[Task to carry out] A bare number is all that is needed: how many lines below contain the string "will"?

[[ Records for the task open ]]

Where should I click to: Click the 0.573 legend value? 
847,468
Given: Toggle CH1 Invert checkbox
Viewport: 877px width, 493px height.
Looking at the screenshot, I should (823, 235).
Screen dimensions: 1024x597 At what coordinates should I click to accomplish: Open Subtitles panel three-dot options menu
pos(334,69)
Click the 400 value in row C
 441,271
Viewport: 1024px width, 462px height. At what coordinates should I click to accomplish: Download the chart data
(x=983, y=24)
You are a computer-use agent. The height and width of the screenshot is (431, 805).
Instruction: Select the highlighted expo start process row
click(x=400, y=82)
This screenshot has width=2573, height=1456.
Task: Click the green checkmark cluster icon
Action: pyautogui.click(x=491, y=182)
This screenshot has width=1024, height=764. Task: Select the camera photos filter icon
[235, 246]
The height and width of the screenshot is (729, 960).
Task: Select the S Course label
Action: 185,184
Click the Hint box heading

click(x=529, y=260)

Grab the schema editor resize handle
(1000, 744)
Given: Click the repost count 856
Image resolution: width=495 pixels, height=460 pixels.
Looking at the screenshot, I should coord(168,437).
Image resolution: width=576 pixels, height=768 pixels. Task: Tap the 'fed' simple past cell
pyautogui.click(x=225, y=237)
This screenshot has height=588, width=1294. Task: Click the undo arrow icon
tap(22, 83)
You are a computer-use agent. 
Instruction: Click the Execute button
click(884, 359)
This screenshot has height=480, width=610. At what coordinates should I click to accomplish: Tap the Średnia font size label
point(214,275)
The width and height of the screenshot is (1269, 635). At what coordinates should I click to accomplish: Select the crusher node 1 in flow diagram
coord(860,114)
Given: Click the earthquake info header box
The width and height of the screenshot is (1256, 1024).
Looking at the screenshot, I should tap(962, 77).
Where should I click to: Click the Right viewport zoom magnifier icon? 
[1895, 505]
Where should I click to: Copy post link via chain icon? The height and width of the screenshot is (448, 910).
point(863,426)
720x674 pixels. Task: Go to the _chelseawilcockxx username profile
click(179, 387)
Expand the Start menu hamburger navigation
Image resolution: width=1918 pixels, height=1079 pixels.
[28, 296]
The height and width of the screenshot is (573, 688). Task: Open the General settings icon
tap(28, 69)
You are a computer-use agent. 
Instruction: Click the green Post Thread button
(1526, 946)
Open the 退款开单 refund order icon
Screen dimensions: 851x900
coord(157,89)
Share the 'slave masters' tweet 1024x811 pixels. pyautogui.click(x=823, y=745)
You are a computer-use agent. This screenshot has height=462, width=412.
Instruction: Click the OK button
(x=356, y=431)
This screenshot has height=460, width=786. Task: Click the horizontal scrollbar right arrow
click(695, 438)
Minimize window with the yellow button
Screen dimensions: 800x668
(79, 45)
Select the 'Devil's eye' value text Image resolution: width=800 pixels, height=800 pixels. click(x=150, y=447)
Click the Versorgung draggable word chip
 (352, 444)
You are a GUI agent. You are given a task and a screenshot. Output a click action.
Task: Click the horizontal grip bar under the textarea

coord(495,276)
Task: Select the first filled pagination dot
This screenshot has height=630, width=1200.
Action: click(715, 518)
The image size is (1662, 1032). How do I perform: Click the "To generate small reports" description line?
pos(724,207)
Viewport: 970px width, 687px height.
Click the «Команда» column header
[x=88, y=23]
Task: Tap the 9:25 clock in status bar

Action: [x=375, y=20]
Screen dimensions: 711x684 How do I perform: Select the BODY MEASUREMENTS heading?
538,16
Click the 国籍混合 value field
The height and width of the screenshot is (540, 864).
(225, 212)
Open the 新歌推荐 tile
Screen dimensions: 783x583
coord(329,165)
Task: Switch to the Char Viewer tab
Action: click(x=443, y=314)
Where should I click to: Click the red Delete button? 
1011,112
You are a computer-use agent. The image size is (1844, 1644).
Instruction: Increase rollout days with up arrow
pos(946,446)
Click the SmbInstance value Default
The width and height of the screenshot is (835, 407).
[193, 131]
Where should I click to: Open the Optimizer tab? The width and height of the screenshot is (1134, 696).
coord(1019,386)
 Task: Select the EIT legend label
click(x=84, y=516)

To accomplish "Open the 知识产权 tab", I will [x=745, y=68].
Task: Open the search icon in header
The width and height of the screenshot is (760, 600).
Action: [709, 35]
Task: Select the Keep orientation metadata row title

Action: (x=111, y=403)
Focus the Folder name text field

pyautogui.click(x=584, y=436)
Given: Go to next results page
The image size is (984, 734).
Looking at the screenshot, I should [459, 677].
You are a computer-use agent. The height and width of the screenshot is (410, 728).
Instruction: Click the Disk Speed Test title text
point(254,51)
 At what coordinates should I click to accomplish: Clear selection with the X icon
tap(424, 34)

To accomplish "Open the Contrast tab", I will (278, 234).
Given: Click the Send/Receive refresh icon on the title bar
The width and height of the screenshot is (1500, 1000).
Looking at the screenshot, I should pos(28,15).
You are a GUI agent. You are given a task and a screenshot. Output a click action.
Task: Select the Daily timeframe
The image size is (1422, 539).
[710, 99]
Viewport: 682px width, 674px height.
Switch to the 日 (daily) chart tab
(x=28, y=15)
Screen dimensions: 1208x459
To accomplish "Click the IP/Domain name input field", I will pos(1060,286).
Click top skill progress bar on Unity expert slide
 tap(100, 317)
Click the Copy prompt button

[[ Records for the task closed ]]

[Output for this exercise] 3